Acta fabula
ISSN 2115-8037

2023
Mars 2023 (volume 24, numéro 3)
titre article
Alexis Junod

Des grille-pains et des hommes

Of Toasters and Men
Gil Bartholeyns et Manuel Charpy, L’étrange et folle aventure du grille-pain, de la machine à coudre et des gens qui s’en servent, Paris : Première Parallèle, coll. « carnets parallèles/la vie des choses », 2021, 224 p., EAN 9782850611087.

1Alors que les confinements se multipliaient et se ressemblaient entre 2020 et 2021, industries et consommateurs devaient faire face à une pénurie généralisée d’un composant certes invisible, mais dont chaque individu est porteur en quasi-permanence et en plusieurs exemplaires : le processeur.

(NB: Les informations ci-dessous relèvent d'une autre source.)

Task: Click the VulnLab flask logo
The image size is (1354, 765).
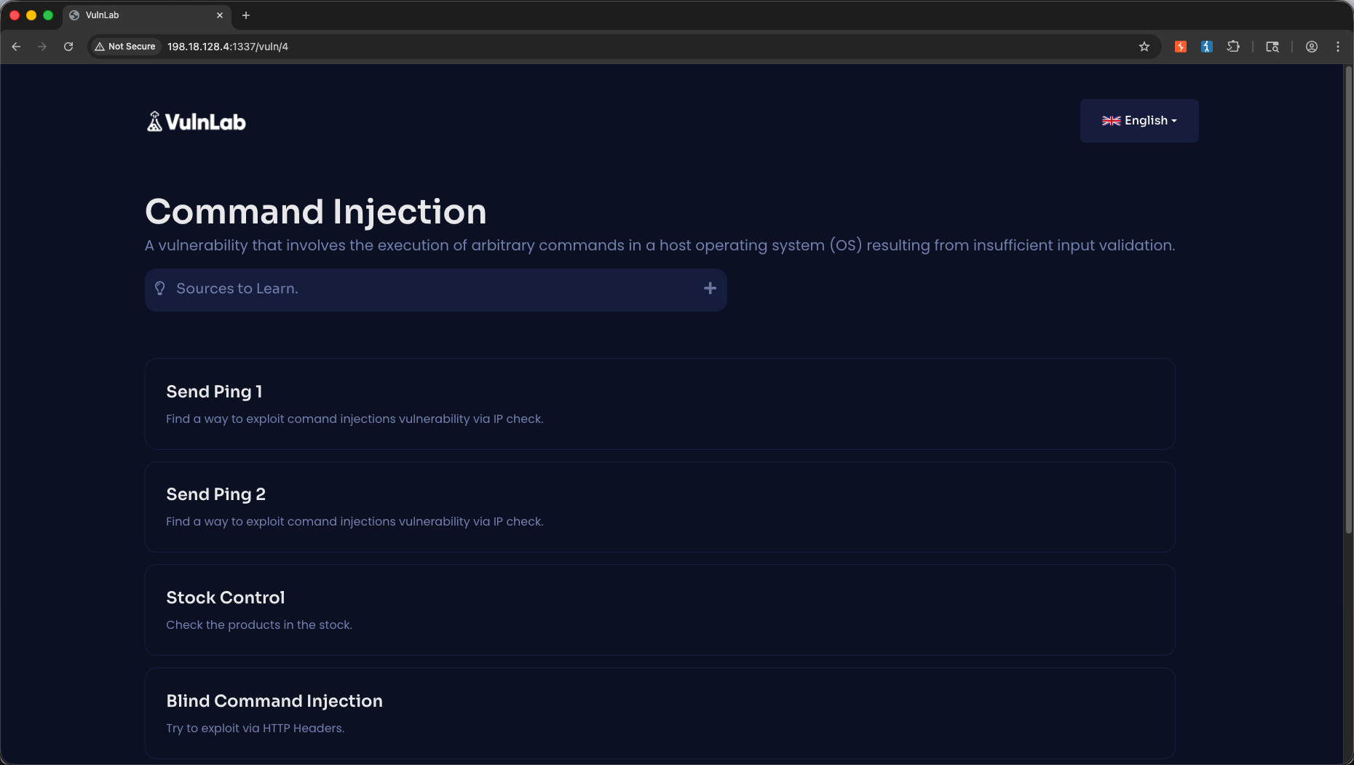Action: point(154,122)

Qu’ils soient dans nos téléphones, nos écouteurs sans fil ou nos montres connectées, ces petites boîtes noires, dont on sait approximativement qu’elles effectuent des calculs, ont fait savoir par leur manque à quel point les individus étaient devenus parfaitement dépendants d’un objet auquel ils ne peuvent avoir accès ni physiquement — à moins de disposer d’un outillage spécialisé – ni cognitivement — à moins de disposer de solides connaissances en informatique et en ingénierie.

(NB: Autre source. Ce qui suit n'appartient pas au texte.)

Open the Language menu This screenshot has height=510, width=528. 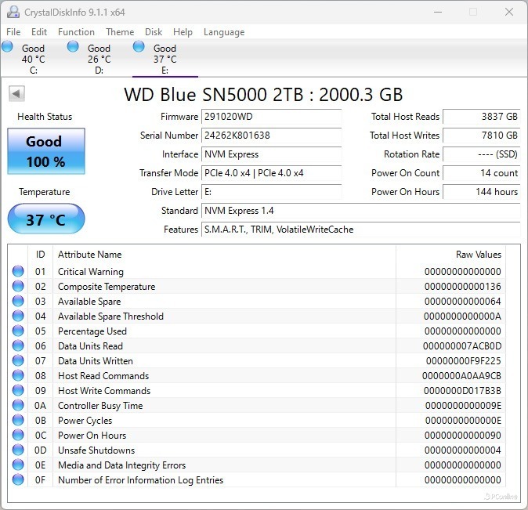pyautogui.click(x=224, y=32)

2Ce problème n’est, à en croire Gil Bartholeyns et Manuel Charpy, guère neuf. Ces deux historiens spécialistes de la culture matérielle introduisent leur captivant petit ouvrage L’étrange et folle aventure du grille-pain, de la machine à coudre et des gens qui s’en servent en analysant la mutation d’un objet aux airs bien triviaux — le grille-pain — dans le but de montrer que, au même titre que nos processeurs aujourd’hui, il est lui aussi devenu une boîte noire au fil du xxe siècle, exhibant d’abord avec une totale transparence son mécanisme avant de devenir un objet tout à fait hermétique aux regards, à la compréhension, mais aussi à la réparation. Ce livre de poche a donc vocation à explorer les rapports étroits que nous entretenons avec ces objets du quotidien, tout en interrogeant par ailleurs les liens qu’ils créent entre les individus, qu’il s’agisse de logiques de coopération ou de domination, tout en historicisant de façon rapide et précise le développement de ces « machins » et « machines », allant du grille-pain, donc, à la lessiveuse, en passant par le téléphone ou encore la sonnette.

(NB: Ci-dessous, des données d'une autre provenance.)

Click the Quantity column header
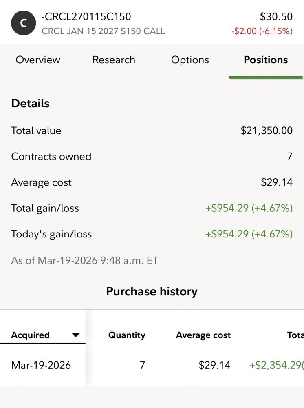304x408 pixels. pyautogui.click(x=127, y=335)
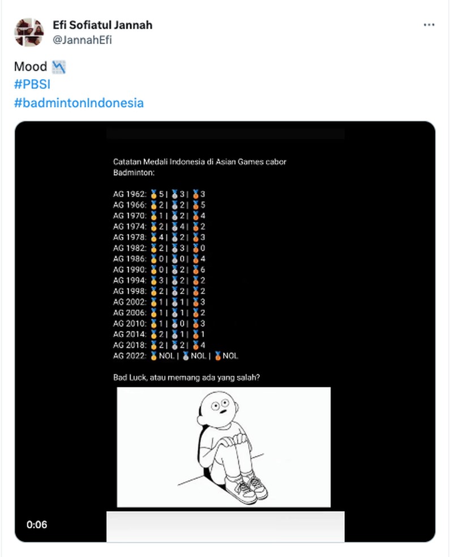Click Efi Sofiatul Jannah's profile picture

[29, 32]
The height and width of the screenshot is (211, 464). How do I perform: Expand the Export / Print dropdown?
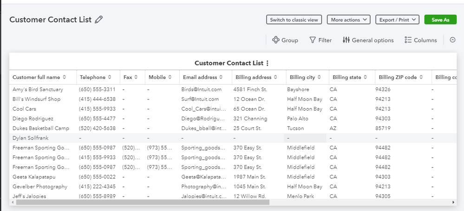click(397, 20)
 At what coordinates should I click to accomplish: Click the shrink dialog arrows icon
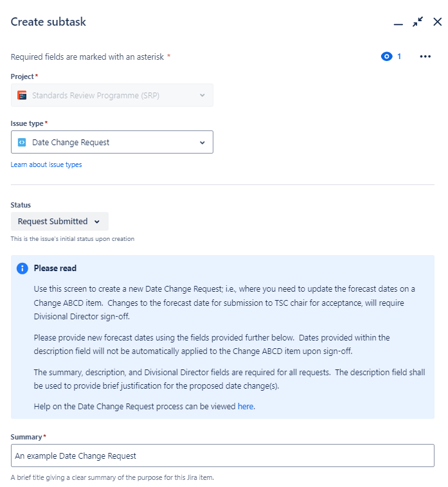pyautogui.click(x=418, y=22)
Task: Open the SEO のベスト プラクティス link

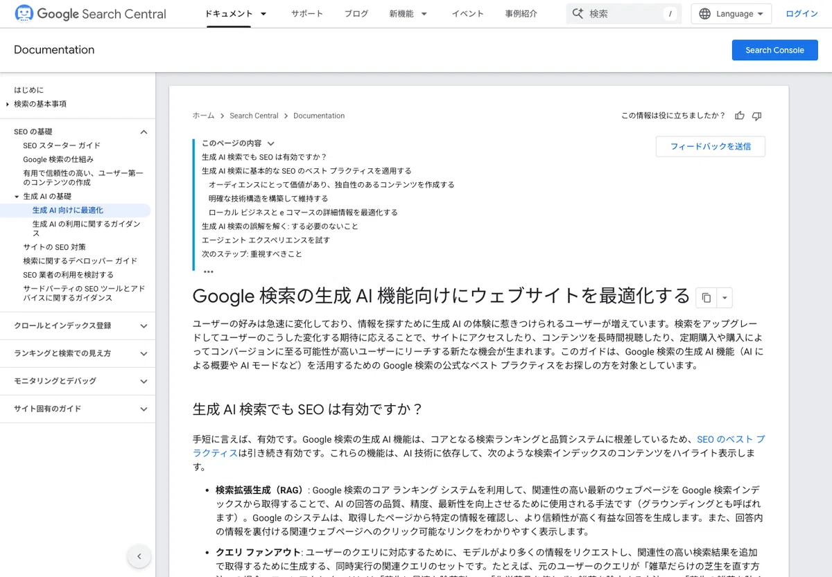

Une ambition éditoriale hybride

3Cette exploration se fait dans un genre hybride, jonglant entre un style tantôt universitaire par sa rigueur et sa méthodologie, tantôt vulgarisateur, en adoptant un style plutôt léger qui tâche d’éviter l’usage d’un vocabulaire trop jargonnant et en réduisant l’appareillage critique dans le corps du texte au strict minimum : hormis quelques exceptions, les notes de bas de page se font rares et discrètes. Tant mieux, il s’agit de l’ambition éditoriale affichée de la collection des Carnets parallèles, laquelle souhaite « voir la pensée circuler » (p. 2). Pour l’occasion, la collection a même décidé de collaborer avec la revue Techniques & Culture, dont Gil Bartholeyns est corédacteur en chef, afin de créer une sous-collection intitulée « La Vie des choses ». L’accessibilité du savoir semble donc être le mot d’ordre pour ce petit ouvrage, et de ce point de vue, le contrat est parfaitement rempli. Par ailleurs, l’expertise des auteurs sur ces questions ne saurait être remise en question : Gil Bartholeyns, Maître de conférences à l’Université de Lille, enseignant-chercheur à l’Institut de recherches historiques du Septentrion (IRHiS) et corédacteur en chef de la revue Techniques & Culture, comme nous le disions, a notamment dirigé un double numéro de ladite revue (no 54 et 55) intitulé Cultures matérielles en 2010. Manuel Charpy, Directeur du laboratoire InVisu du CNRS-INHA, a quant à lui consacré l’entièreté de sa carrière académique à l’étude de la culture matérielle, avec notamment la soutenance de sa colossale thèse en 2010 intitulée Le théâtre des objets. Espaces privés, culture matérielle et identité sociale. Paris, 1830-1914 (publication en cours chez Flammarion sous le titre Le théâtre des objets. Culture matérielle et identité bourgeoise au xixe siècle) et, plus récemment, par sa participation à un projet de recherche du Fonds National Suisse (FNS) intitulé Littérature et culture matérielle à l’Université de Lausanne, dont il est coresponsable.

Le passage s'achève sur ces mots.